«No hay más nóminas, señores»

X.M. Cambeiro

SANTIAGO

Conde Roa y Bugallo se reunieron por primera vez desde las elecciones para tratar las dedicaciones exclusivas del PP tras lograr el primero escaño en el Congreso

08 abr 2008 . Actualizado a las 02:00 h.

Gerardo Conde Roa mantuvo su primera reunión mano a mano con el alcalde, en el despacho del regidor, desde la celebración de las elecciones municipales. El encuentro fue corto, pero inusual con la ruptura política de escenario de fondo. Conde se puso «a disposición del alcalde» como diputado compostelano en Madrid y, además, le pidió a Bugallo que no despojase al PP de la dedicación exclusiva que venía ostentando Conde como portavoz en Raxoi, y que tiene que dejar al recibir el sueldo de congresista.
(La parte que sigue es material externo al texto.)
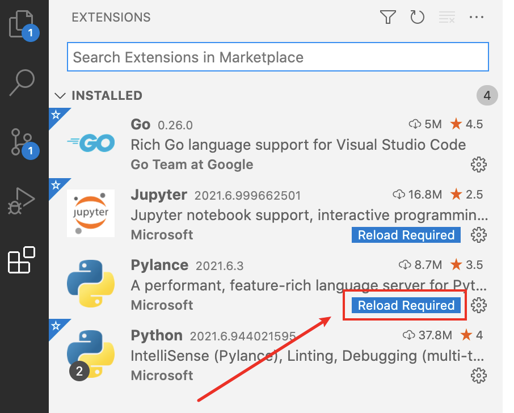Click the Jupyter extension thumbnail
The width and height of the screenshot is (514, 413).
(90, 213)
El alcalde respondió con una negativa rotunda a la petición de su interlocutor. El PP pasará de tener tres dedicaciones exclusivas a disfrutar de dos: las de Amelia González y Ángel Espadas. Ni una más. ¿Por qué ese no rotundo? Pues porque Bugallo aún conserva el escozor que le produjo ver al PP con tres exclusivas sin él saberlo. La historia no es conocida, pero en ella hubo un avispado y un despistado. Y un viaje del alcalde como fondo. Es decir, un escenario similar a aquel en que, estando Bugallo en Cuzco, el equipo de gobierno le cambió la fecha festiva de San Roque por la del martes de Carnaval. Pocas veces, como en esta, vieron al regidor arrojar llamas por los ojos.
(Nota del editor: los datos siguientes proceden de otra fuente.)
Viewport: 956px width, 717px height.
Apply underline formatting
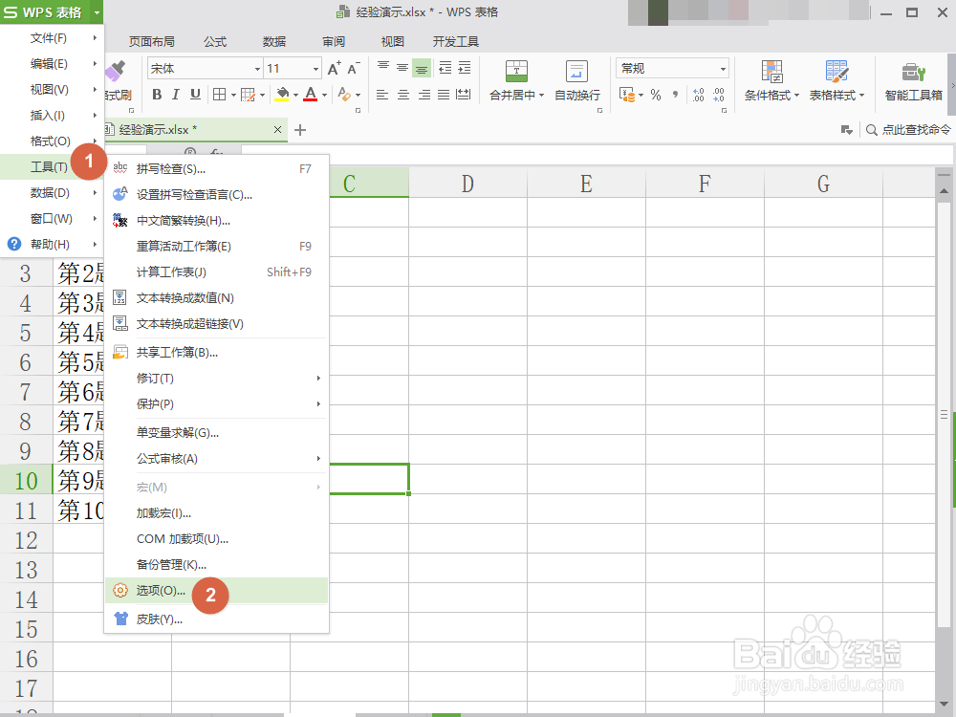point(195,95)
Cuando entró en la corporación Dositeo Rodríguez, el PP reclamó para su grupo tres dedicaciones exclusivas. Solo eran dables dos, incluido el portavoz. Así se le dijo a María Jesús Sainz y así se le dijo a Dositeo. El alcalde estaba de vacaciones en Tenerife y su lugar lo ocupaba Luis Toxo. El regidor en funciones firmó decenas de decretos, y a menudo distinguir algo anómalo es complicado. Uno de los papeles rubricados rezaba dos exclusivas para sendos concejales del grupo popular, y una más para el portavoz. Toxo firmó el papel. Los ediles del PP lo leyeron y salieron silbando de Raxoi.
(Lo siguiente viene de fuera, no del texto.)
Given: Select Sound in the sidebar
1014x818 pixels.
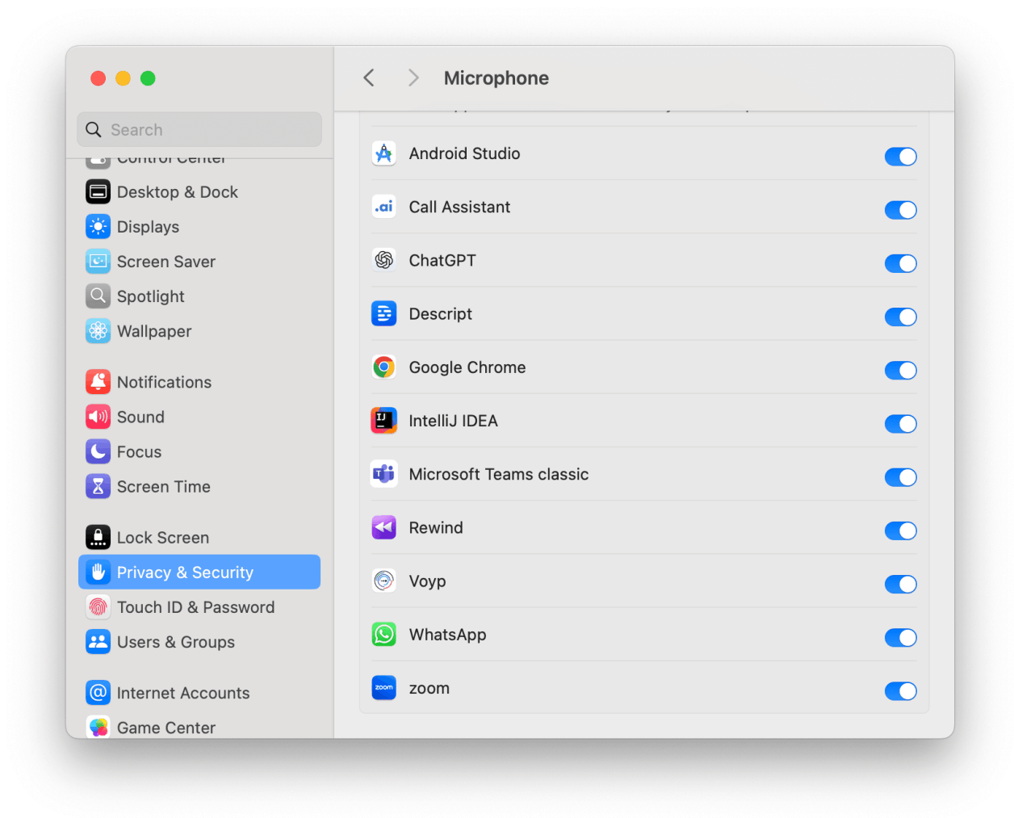Looking at the screenshot, I should 141,417.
Cuando Bugallo retornó a su silla y ojeó la resolución, Toxo vio espantado como mudaban las tonalidades en el rostro del alcalde titular. En realidad, la bronca fue coral de todo el grupo. Sus socios de gobierno no le fueron a la zaga. El cabreo de Néstor Rego cayó sobre Luis Toxo como un sumo japonés. Entretanto, Dositeo Rodríguez repartía amables saludos al cruzarse. Los ediles socialistas y nacionalistas estudiaron el asunto, y la única decisión que se logró tomar fue modificar el presupuesto y engrosar la partida de gastos de la corporación. Jesús Pampín, Xaquín Cebeiro y Dositeo Rodríguez pasaron a la nómina municipal.

Al llegar Conde Roa se planteó el retorno a la situación primitiva: únicamente dos concejales podrían disfrutar de dedicación exclusiva. Si fuese otro edil, aun podría pasar, pero al tratarse de Gerardo Conde lo más sabio para el grupo de gobierno fue mantener las tres exclusivas. El portavoz popular bramaría «represalia» y poco creerían el desmentido del gobierno local.

Pero ahora, al reclamar Conde Roa el puesto remunerado para un compañero, el alcalde adujo que la credencial de portavoz no colgaba de esa solicitud. Y no admitió siquiera soluciones intermedias.